=== THE RECORDS ===

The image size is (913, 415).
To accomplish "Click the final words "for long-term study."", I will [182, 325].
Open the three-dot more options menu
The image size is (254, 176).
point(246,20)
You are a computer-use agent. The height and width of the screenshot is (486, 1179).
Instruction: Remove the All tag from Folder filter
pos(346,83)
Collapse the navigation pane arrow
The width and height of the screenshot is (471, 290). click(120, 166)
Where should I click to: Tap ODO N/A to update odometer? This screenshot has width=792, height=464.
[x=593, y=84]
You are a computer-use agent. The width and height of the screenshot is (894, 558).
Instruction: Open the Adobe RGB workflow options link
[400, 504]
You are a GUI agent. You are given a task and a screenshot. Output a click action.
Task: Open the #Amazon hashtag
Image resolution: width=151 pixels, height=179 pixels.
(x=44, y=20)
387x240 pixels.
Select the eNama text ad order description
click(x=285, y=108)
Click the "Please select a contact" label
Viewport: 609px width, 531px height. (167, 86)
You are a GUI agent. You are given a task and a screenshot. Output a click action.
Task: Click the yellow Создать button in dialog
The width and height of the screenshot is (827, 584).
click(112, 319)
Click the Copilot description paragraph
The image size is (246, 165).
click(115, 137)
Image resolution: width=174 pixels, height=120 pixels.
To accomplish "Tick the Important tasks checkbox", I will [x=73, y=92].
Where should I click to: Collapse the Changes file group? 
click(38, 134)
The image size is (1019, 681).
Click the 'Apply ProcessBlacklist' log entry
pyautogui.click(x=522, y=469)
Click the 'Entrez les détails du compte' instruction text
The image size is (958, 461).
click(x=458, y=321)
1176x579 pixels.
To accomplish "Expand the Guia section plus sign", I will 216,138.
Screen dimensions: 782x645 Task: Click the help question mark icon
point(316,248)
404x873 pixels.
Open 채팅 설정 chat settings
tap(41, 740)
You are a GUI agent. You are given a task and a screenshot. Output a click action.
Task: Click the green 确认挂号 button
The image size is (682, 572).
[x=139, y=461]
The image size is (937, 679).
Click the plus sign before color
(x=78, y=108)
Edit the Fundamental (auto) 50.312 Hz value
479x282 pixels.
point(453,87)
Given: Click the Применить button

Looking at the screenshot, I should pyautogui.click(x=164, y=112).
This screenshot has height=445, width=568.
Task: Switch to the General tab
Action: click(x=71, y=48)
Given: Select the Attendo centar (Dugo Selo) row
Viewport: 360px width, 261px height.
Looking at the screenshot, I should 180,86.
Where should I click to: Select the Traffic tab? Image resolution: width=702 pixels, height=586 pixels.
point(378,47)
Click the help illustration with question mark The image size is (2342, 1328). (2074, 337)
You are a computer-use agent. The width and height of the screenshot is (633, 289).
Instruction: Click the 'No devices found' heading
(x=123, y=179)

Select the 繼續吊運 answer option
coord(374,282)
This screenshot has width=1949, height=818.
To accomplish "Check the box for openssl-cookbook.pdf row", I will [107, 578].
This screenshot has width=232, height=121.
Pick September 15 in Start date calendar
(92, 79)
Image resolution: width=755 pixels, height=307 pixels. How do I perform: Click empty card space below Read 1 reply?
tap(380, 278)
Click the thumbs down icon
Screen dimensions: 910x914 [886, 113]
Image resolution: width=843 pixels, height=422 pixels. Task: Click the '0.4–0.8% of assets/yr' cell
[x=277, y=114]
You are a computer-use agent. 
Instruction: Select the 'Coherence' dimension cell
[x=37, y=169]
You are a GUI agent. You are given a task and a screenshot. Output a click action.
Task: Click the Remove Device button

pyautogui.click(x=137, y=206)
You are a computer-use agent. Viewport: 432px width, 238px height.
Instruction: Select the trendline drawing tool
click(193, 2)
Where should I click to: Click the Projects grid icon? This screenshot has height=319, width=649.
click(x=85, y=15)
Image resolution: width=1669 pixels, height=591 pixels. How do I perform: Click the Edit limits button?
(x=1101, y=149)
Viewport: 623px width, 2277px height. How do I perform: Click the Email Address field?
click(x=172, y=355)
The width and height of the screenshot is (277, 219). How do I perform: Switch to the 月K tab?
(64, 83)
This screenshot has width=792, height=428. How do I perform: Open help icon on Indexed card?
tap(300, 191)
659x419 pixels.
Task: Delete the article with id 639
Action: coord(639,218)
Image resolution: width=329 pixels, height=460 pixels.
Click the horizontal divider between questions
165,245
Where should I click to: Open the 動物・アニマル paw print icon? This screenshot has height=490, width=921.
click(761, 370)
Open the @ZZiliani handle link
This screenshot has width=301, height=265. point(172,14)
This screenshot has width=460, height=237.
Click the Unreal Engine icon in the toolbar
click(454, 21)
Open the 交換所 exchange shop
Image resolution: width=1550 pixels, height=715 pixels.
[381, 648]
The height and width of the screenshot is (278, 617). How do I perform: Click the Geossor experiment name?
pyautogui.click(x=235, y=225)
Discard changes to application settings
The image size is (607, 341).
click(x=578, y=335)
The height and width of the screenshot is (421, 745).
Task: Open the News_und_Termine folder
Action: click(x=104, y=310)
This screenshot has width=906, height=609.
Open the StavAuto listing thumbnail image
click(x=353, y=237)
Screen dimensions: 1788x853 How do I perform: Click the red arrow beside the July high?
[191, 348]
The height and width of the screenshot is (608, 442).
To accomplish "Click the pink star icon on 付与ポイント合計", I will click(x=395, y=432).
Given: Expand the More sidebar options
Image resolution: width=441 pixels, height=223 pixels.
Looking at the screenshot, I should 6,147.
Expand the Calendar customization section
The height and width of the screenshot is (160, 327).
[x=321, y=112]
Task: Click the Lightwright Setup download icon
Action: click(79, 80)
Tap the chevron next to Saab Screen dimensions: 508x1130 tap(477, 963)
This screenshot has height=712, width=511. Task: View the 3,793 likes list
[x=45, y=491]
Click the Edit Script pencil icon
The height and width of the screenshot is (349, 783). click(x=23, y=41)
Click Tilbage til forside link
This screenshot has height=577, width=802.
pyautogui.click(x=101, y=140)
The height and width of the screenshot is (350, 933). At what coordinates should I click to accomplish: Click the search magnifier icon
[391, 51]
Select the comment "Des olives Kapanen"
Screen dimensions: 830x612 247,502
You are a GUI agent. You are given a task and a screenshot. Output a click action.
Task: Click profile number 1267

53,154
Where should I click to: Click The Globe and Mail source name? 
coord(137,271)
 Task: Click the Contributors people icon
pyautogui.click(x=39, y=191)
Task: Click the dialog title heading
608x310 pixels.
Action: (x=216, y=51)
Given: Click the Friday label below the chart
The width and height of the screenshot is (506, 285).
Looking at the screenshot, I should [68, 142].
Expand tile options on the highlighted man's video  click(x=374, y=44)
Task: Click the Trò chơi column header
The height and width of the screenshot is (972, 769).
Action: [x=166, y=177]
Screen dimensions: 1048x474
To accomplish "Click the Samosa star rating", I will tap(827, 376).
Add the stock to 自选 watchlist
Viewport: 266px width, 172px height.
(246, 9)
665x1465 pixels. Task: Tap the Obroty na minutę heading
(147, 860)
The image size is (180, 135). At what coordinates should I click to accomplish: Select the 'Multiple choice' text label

===

- PROMPT
Could you give the records again, exactly as they appear?

- WORKED SOLUTION
The image size is (913, 415).
To accomplish "Click the final words "for long-term study."", I will [182, 325].
Open the three-dot more options menu
The image size is (254, 176).
point(246,20)
You are a computer-use agent. The height and width of the screenshot is (486, 1179).
Instruction: Remove the All tag from Folder filter
pos(346,83)
Collapse the navigation pane arrow
The width and height of the screenshot is (471, 290). click(120, 166)
Where should I click to: Tap ODO N/A to update odometer? This screenshot has width=792, height=464.
[x=593, y=84]
You are a computer-use agent. The width and height of the screenshot is (894, 558).
Instruction: Open the Adobe RGB workflow options link
[400, 504]
You are a GUI agent. You are given a task and a screenshot. Output a click action.
Task: Open the #Amazon hashtag
Image resolution: width=151 pixels, height=179 pixels.
(x=44, y=20)
387x240 pixels.
Select the eNama text ad order description
click(x=285, y=108)
Click the "Please select a contact" label
Viewport: 609px width, 531px height. (167, 86)
You are a GUI agent. You are given a task and a screenshot. Output a click action.
Task: Click the yellow Создать button in dialog
The width and height of the screenshot is (827, 584).
click(112, 319)
Click the Copilot description paragraph
The image size is (246, 165).
click(115, 137)
Image resolution: width=174 pixels, height=120 pixels.
To accomplish "Tick the Important tasks checkbox", I will [x=73, y=92].
Where should I click to: Collapse the Changes file group? 
click(38, 134)
The image size is (1019, 681).
Click the 'Apply ProcessBlacklist' log entry
pyautogui.click(x=522, y=469)
Click the 'Entrez les détails du compte' instruction text
The image size is (958, 461).
click(x=458, y=321)
1176x579 pixels.
To accomplish "Expand the Guia section plus sign", I will 216,138.
Screen dimensions: 782x645 Task: Click the help question mark icon
point(316,248)
404x873 pixels.
Open 채팅 설정 chat settings
tap(41, 740)
You are a GUI agent. You are given a task and a screenshot. Output a click action.
Task: Click the green 确认挂号 button
The image size is (682, 572).
[x=139, y=461]
The image size is (937, 679).
Click the plus sign before color
(x=78, y=108)
Edit the Fundamental (auto) 50.312 Hz value
479x282 pixels.
point(453,87)
Given: Click the Применить button

Looking at the screenshot, I should pyautogui.click(x=164, y=112).
This screenshot has height=445, width=568.
Task: Switch to the General tab
Action: click(x=71, y=48)
Given: Select the Attendo centar (Dugo Selo) row
Viewport: 360px width, 261px height.
Looking at the screenshot, I should 180,86.
Where should I click to: Select the Traffic tab? Image resolution: width=702 pixels, height=586 pixels.
point(378,47)
Click the help illustration with question mark The image size is (2342, 1328). (2074, 337)
You are a computer-use agent. The width and height of the screenshot is (633, 289).
Instruction: Click the 'No devices found' heading
(x=123, y=179)

Select the 繼續吊運 answer option
coord(374,282)
This screenshot has width=1949, height=818.
To accomplish "Check the box for openssl-cookbook.pdf row", I will [107, 578].
This screenshot has width=232, height=121.
Pick September 15 in Start date calendar
(92, 79)
Image resolution: width=755 pixels, height=307 pixels. How do I perform: Click empty card space below Read 1 reply?
tap(380, 278)
Click the thumbs down icon
Screen dimensions: 910x914 [886, 113]
Image resolution: width=843 pixels, height=422 pixels. Task: Click the '0.4–0.8% of assets/yr' cell
[x=277, y=114]
You are a computer-use agent. 
Instruction: Select the 'Coherence' dimension cell
[x=37, y=169]
You are a GUI agent. You are given a task and a screenshot. Output a click action.
Task: Click the Remove Device button

pyautogui.click(x=137, y=206)
You are a computer-use agent. Viewport: 432px width, 238px height.
Instruction: Select the trendline drawing tool
click(193, 2)
Where should I click to: Click the Projects grid icon? This screenshot has height=319, width=649.
click(x=85, y=15)
Image resolution: width=1669 pixels, height=591 pixels. How do I perform: Click the Edit limits button?
(x=1101, y=149)
Viewport: 623px width, 2277px height. How do I perform: Click the Email Address field?
click(x=172, y=355)
The width and height of the screenshot is (277, 219). How do I perform: Switch to the 月K tab?
(64, 83)
This screenshot has width=792, height=428. How do I perform: Open help icon on Indexed card?
tap(300, 191)
659x419 pixels.
Task: Delete the article with id 639
Action: coord(639,218)
Image resolution: width=329 pixels, height=460 pixels.
Click the horizontal divider between questions
165,245
Where should I click to: Open the 動物・アニマル paw print icon? This screenshot has height=490, width=921.
click(761, 370)
Open the @ZZiliani handle link
This screenshot has width=301, height=265. point(172,14)
This screenshot has width=460, height=237.
Click the Unreal Engine icon in the toolbar
click(454, 21)
Open the 交換所 exchange shop
Image resolution: width=1550 pixels, height=715 pixels.
[381, 648]
The height and width of the screenshot is (278, 617). How do I perform: Click the Geossor experiment name?
pyautogui.click(x=235, y=225)
Discard changes to application settings
The image size is (607, 341).
click(x=578, y=335)
The height and width of the screenshot is (421, 745).
Task: Open the News_und_Termine folder
Action: click(x=104, y=310)
This screenshot has width=906, height=609.
Open the StavAuto listing thumbnail image
click(x=353, y=237)
Screen dimensions: 1788x853 How do I perform: Click the red arrow beside the July high?
[191, 348]
The height and width of the screenshot is (608, 442).
To accomplish "Click the pink star icon on 付与ポイント合計", I will click(x=395, y=432).
Given: Expand the More sidebar options
Image resolution: width=441 pixels, height=223 pixels.
Looking at the screenshot, I should 6,147.
Expand the Calendar customization section
The height and width of the screenshot is (160, 327).
[x=321, y=112]
Task: Click the Lightwright Setup download icon
Action: click(79, 80)
Tap the chevron next to Saab Screen dimensions: 508x1130 tap(477, 963)
This screenshot has height=712, width=511. Task: View the 3,793 likes list
[x=45, y=491]
Click the Edit Script pencil icon
The height and width of the screenshot is (349, 783). click(x=23, y=41)
Click Tilbage til forside link
This screenshot has height=577, width=802.
pyautogui.click(x=101, y=140)
The height and width of the screenshot is (350, 933). At what coordinates should I click to accomplish: Click the search magnifier icon
[391, 51]
Select the comment "Des olives Kapanen"
Screen dimensions: 830x612 247,502
You are a GUI agent. You are given a task and a screenshot. Output a click action.
Task: Click profile number 1267

53,154
Where should I click to: Click The Globe and Mail source name? 
coord(137,271)
 Task: Click the Contributors people icon
pyautogui.click(x=39, y=191)
Task: Click the dialog title heading
608x310 pixels.
Action: (x=216, y=51)
Given: Click the Friday label below the chart
The width and height of the screenshot is (506, 285).
Looking at the screenshot, I should [68, 142].
Expand tile options on the highlighted man's video  click(x=374, y=44)
Task: Click the Trò chơi column header
The height and width of the screenshot is (972, 769).
Action: [x=166, y=177]
Screen dimensions: 1048x474
To accomplish "Click the Samosa star rating", I will tap(827, 376).
Add the stock to 自选 watchlist
Viewport: 266px width, 172px height.
(246, 9)
665x1465 pixels. Task: Tap the Obroty na minutę heading
(147, 860)
The image size is (180, 135). At what coordinates should I click to accomplish: Select the 'Multiple choice' text label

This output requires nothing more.